What’s our role? Situating scholars of Plunder

As we begin our exploration of “loot”, we must address the significance and implications of this project. Researchers studying material culture, cultural history, and cultural organizations are deeply enmeshed in a network of illicit markets, colonial and postcolonial institutions, and a range of shady characters and corporations.

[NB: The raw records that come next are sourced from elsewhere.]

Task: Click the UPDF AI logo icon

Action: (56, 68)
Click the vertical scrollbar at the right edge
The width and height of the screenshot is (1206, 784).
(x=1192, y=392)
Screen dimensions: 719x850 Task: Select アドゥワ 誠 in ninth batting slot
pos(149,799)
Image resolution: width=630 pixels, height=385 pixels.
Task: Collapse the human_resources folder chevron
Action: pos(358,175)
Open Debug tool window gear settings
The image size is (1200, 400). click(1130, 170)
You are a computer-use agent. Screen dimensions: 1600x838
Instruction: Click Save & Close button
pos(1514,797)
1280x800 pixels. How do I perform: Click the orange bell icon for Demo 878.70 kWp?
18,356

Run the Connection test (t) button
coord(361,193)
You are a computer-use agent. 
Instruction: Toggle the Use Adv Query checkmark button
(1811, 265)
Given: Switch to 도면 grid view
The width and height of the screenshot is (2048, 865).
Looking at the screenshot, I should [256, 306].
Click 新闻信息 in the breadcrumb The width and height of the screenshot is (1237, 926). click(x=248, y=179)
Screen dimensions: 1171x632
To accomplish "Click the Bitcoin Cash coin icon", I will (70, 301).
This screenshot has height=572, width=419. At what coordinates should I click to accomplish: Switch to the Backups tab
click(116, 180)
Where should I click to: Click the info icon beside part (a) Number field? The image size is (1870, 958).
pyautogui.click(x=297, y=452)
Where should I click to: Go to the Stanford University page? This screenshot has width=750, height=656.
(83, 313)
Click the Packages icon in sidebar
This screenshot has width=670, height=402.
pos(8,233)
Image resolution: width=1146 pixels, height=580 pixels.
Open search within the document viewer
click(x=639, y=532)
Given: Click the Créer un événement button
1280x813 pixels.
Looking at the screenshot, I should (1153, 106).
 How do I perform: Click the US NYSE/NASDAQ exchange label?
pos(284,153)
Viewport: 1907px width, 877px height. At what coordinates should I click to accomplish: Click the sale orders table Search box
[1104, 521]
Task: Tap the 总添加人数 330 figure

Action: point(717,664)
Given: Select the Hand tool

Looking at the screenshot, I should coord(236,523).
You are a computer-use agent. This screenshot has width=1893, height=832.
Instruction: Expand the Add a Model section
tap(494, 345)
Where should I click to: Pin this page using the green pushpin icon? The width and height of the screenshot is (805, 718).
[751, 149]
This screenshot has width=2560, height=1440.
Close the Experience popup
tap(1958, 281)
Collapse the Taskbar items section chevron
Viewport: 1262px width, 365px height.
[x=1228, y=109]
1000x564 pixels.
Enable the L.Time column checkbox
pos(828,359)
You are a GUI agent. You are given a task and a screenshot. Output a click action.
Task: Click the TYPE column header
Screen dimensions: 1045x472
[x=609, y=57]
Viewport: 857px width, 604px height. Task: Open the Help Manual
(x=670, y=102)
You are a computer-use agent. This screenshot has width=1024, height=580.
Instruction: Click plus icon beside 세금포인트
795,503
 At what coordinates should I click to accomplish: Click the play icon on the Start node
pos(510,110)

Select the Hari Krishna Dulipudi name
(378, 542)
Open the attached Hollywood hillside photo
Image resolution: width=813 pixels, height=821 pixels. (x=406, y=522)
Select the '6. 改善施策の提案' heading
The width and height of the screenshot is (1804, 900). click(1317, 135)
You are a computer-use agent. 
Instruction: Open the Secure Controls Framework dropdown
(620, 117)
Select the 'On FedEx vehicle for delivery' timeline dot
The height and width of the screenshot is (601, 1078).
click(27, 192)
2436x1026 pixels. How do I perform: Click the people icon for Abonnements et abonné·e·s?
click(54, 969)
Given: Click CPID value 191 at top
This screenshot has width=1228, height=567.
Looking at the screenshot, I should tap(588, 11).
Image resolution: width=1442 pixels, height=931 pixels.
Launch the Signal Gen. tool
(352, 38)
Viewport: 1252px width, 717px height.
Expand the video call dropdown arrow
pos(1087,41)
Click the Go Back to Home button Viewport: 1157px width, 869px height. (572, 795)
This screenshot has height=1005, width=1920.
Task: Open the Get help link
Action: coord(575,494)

In this context, what does it mean for scholars to study colonial loot or illicitly acquired items? Does our involvement perpetuate unequal ownership, access, and control of loot? How can we adapt our theoretical and methodological approaches to level these inequalities, rather than deepen them?

Readings

The readings for this month focus on scholarly engagement with looted manuscript material, an object category where links between academia and plunder are especially salient. The sources also provide a good overview of how the illicit trade works.

Read this article:

Prescott, Christopher and Josephine Munch Rasmussen. 2020. "Exploring the “Cozy Cabal of Academics, Dealers and Collectors” through the Schøyen Collection.” Heritage 3(1): 68-97.

Prescott and Rasmussen 2020.pdf1143.1KB

And read ONE of these texts:

Goldin, Paul R. "Heng Xian and the problem of studying looted artifacts." 2013 AND "The Problem of Looted Artifacts in Chinese Studies: A Rejoinder to Critics." 2023. Dao.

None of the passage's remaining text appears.